The above code assumes you have a connection string configured already called ‘ProductStorage’ which points to your Windows Azure Storage account (local development storage works just as well for testing purposes).

Setting Up The Entity

For the purposes of this article we are going to put an entity called ‘Product’ into the table. That entity can be a simple POCO (plain old CLR object); only the publicly accessible properties will be persisted and retrievable however. Lets define a simple product entity with a name, category and a price. However all objects stored in tables must also have a row key, partition key, and a time stamp, otherwise we will get errors when we try to persist the item. Here’s our product class:

public class Product
{
   // Required
   public DateTime Timestamp { get; set; }
   public string PartitionKey { get; set; }
   public string RowKey { get; set; }
   // Optional
   public string Name { get; set; }
   public string Category { get; set; }
   public double Price { get; set; }
}

Pretty simple eh? However we can clean up some of the code; because the Timestamp, PartitionKey, and RowKey are all required for every single table entity, we could pull those properties out into a base entity class.
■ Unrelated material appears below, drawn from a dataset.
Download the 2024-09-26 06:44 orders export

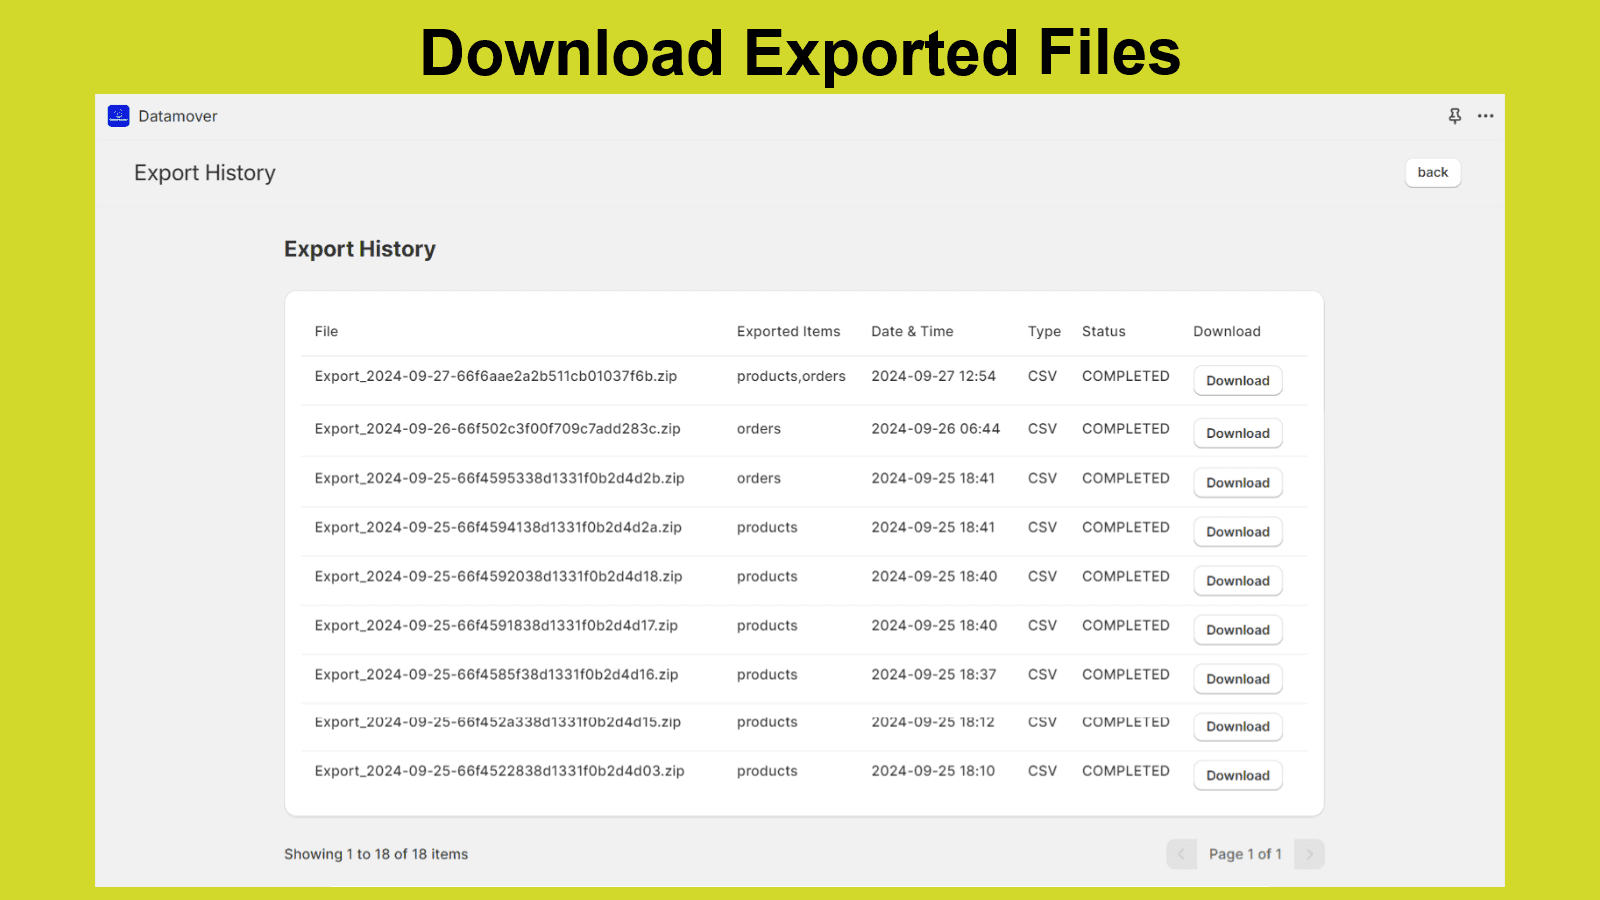pos(1237,433)
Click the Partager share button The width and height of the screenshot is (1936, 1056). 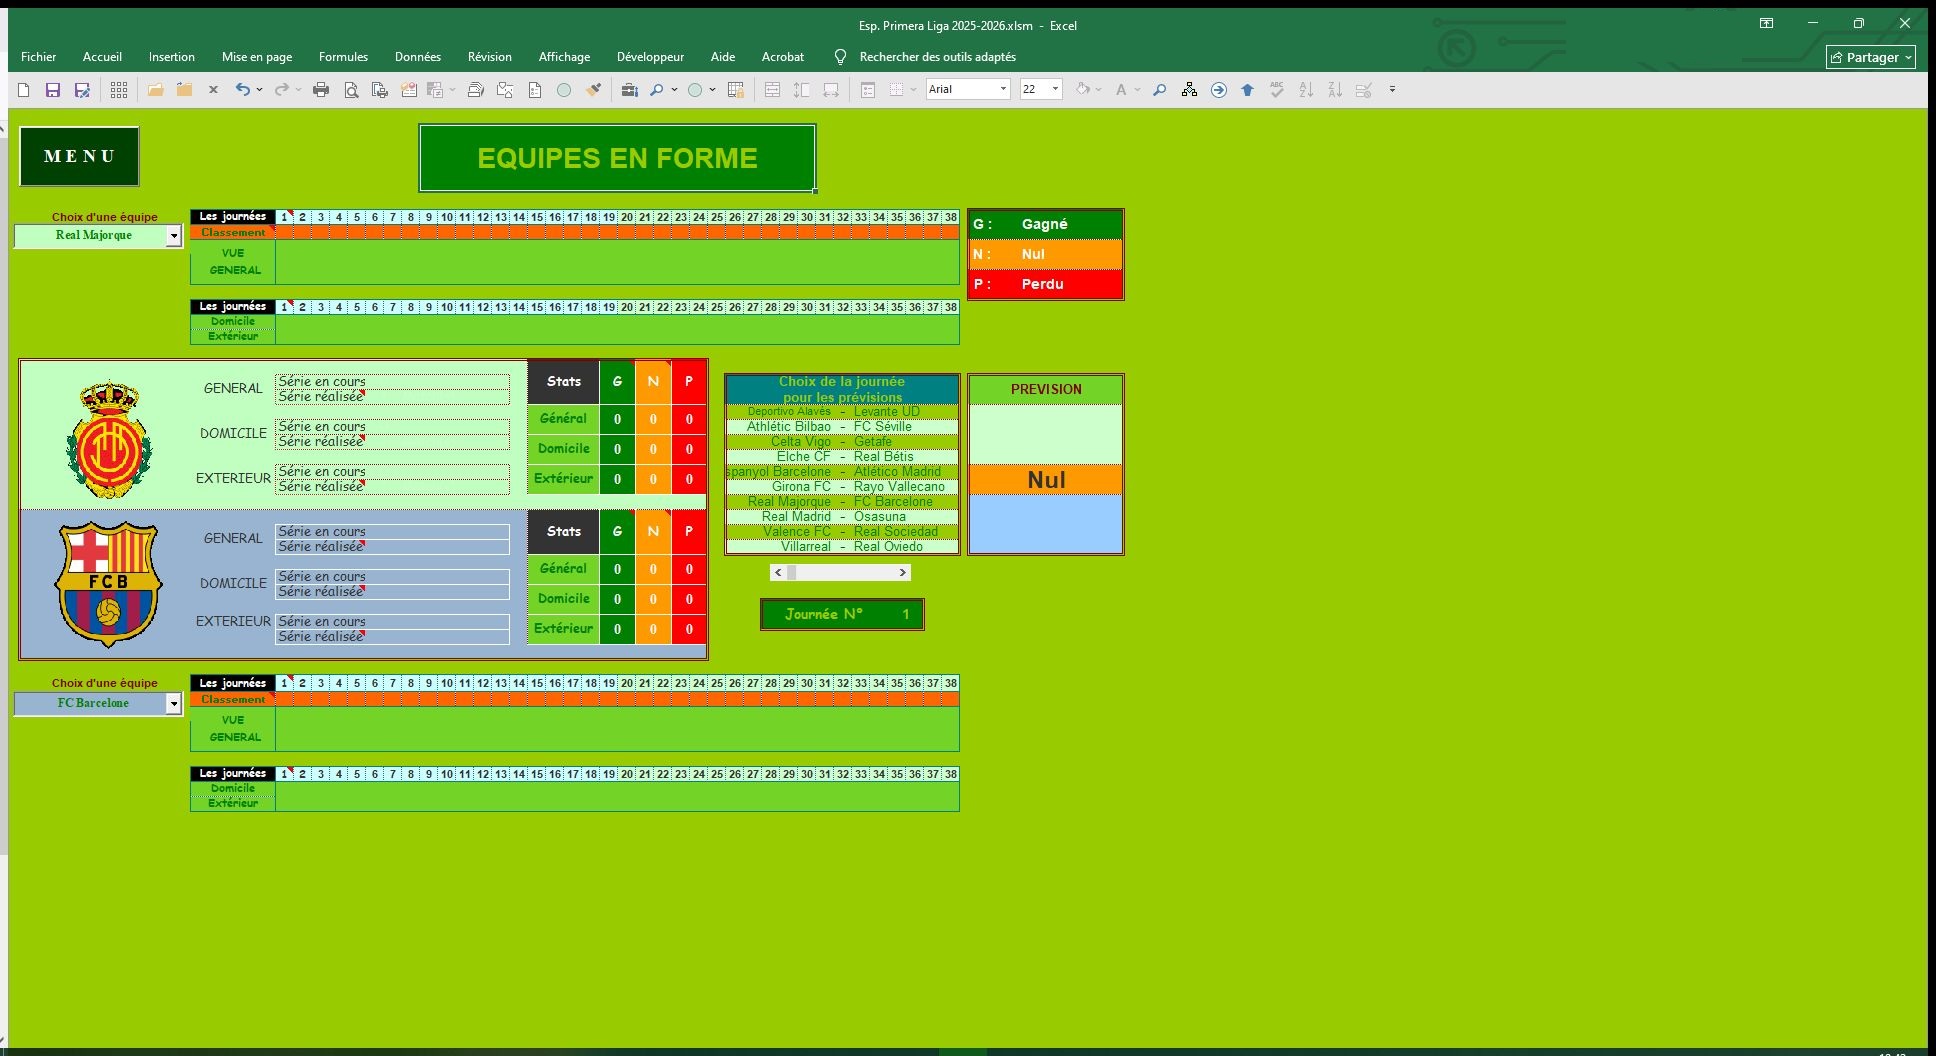[1870, 57]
However we don’t have to; there already exists one in the StorageClient namespace called ‘TableServiceEntity’. It has the following definition:

[CLSCompliant(false)]
[DataServiceKey(new string[] {"PartitionKey", "RowKey"})]
public abstract class TableServiceEntity
{
   protected TableServiceEntity(string partitionKey, string rowKey);
   protected TableServiceEntity();
   public DateTime Timestamp { get; set; }
   public virtual string PartitionKey { get; set; }
   public virtual string RowKey { get; set; }
}

It makes sense for us to inherit from this class instead. We’ll also follow the convention of having a partition key and row key injected in the constructor on our Product class, while also leaving a parameterless constructor for serialisation reasons:

public class Product : TableServiceEntity
{
   public Product() { }
   public Product(string partitionKey, string rowKey)
       : base(partitionKey, rowKey) {}
   public string Name { get; set; }
   public string Category { get; set; }
   public double Price { get; set; }
}

Done. We’ll use this Product entity from now on. All scenarios below will use a test Product with the following information:

var testProduct = new Product("PK", "1")
{
    Name = "Idiots Guide to Azure",
    Category = "Book",
    Price = 24.99
};

Scenario 1: Weakly Typed Table Service Context

The easiest way to get started with basic CRUD methods for our entity is by using a specialised ‘Data Service Context’. The Data Service Context is a special class belonging to the WCF Data Services client namespace (System.Data.Services.Client) and relates to a specific technology for exposing and consuming entities in a RESTful fashion. Read more about WCF Data Services here.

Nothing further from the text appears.